[Collection entries]
:::::

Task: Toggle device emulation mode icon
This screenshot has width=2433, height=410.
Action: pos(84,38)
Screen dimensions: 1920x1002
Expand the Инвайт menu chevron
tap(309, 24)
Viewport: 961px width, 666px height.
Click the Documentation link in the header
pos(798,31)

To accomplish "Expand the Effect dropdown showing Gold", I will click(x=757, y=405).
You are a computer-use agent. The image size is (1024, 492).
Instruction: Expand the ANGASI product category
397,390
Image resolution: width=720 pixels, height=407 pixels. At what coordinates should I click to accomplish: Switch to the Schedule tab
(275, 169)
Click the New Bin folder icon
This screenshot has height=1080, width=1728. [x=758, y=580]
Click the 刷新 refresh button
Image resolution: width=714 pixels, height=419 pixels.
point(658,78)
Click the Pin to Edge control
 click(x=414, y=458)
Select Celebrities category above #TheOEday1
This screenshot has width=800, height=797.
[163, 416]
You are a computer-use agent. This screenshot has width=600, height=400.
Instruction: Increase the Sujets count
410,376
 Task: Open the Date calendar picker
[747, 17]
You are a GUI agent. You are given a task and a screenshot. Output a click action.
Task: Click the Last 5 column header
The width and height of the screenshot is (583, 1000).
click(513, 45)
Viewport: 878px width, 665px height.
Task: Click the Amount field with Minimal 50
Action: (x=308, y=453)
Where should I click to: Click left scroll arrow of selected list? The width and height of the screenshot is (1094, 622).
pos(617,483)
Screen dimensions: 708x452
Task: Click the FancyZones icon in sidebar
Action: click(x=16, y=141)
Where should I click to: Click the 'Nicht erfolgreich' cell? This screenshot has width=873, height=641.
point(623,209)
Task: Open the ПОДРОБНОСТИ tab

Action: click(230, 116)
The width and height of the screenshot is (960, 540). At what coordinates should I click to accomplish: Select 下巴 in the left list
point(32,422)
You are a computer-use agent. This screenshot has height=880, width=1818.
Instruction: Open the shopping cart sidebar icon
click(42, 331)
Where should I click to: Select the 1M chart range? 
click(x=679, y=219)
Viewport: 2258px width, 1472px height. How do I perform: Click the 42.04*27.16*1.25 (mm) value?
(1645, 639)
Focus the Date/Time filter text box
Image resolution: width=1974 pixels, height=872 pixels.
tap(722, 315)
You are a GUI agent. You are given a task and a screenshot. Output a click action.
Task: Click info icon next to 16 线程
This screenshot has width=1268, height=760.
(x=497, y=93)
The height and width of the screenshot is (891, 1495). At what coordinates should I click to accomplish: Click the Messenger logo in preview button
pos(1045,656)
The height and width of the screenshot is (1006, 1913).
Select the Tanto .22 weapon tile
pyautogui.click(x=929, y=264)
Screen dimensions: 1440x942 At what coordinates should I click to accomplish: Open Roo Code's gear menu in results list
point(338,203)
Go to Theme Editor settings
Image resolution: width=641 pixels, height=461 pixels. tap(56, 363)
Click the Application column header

:::::

#### What you will do:
Make an exact copy of every entry.

#### Written reply:
Task: Toggle device emulation mode icon
This screenshot has width=2433, height=410.
Action: pos(84,38)
Screen dimensions: 1920x1002
Expand the Инвайт menu chevron
tap(309, 24)
Viewport: 961px width, 666px height.
Click the Documentation link in the header
pos(798,31)

To accomplish "Expand the Effect dropdown showing Gold", I will click(x=757, y=405).
You are a computer-use agent. The image size is (1024, 492).
Instruction: Expand the ANGASI product category
397,390
Image resolution: width=720 pixels, height=407 pixels. At what coordinates should I click to accomplish: Switch to the Schedule tab
(275, 169)
Click the New Bin folder icon
This screenshot has height=1080, width=1728. [x=758, y=580]
Click the 刷新 refresh button
Image resolution: width=714 pixels, height=419 pixels.
point(658,78)
Click the Pin to Edge control
 click(x=414, y=458)
Select Celebrities category above #TheOEday1
This screenshot has width=800, height=797.
[163, 416]
You are a computer-use agent. This screenshot has width=600, height=400.
Instruction: Increase the Sujets count
410,376
 Task: Open the Date calendar picker
[747, 17]
You are a GUI agent. You are given a task and a screenshot. Output a click action.
Task: Click the Last 5 column header
The width and height of the screenshot is (583, 1000).
click(513, 45)
Viewport: 878px width, 665px height.
Task: Click the Amount field with Minimal 50
Action: (x=308, y=453)
Where should I click to: Click left scroll arrow of selected list? The width and height of the screenshot is (1094, 622).
pos(617,483)
Screen dimensions: 708x452
Task: Click the FancyZones icon in sidebar
Action: click(x=16, y=141)
Where should I click to: Click the 'Nicht erfolgreich' cell? This screenshot has width=873, height=641.
point(623,209)
Task: Open the ПОДРОБНОСТИ tab

Action: click(230, 116)
The width and height of the screenshot is (960, 540). At what coordinates should I click to accomplish: Select 下巴 in the left list
point(32,422)
You are a computer-use agent. This screenshot has height=880, width=1818.
Instruction: Open the shopping cart sidebar icon
click(42, 331)
Where should I click to: Select the 1M chart range? 
click(x=679, y=219)
Viewport: 2258px width, 1472px height. How do I perform: Click the 42.04*27.16*1.25 (mm) value?
(1645, 639)
Focus the Date/Time filter text box
Image resolution: width=1974 pixels, height=872 pixels.
tap(722, 315)
You are a GUI agent. You are given a task and a screenshot. Output a click action.
Task: Click info icon next to 16 线程
This screenshot has width=1268, height=760.
(x=497, y=93)
The height and width of the screenshot is (891, 1495). At what coordinates should I click to accomplish: Click the Messenger logo in preview button
pos(1045,656)
The height and width of the screenshot is (1006, 1913).
Select the Tanto .22 weapon tile
pyautogui.click(x=929, y=264)
Screen dimensions: 1440x942 At what coordinates should I click to accomplish: Open Roo Code's gear menu in results list
point(338,203)
Go to Theme Editor settings
Image resolution: width=641 pixels, height=461 pixels. tap(56, 363)
Click the Application column header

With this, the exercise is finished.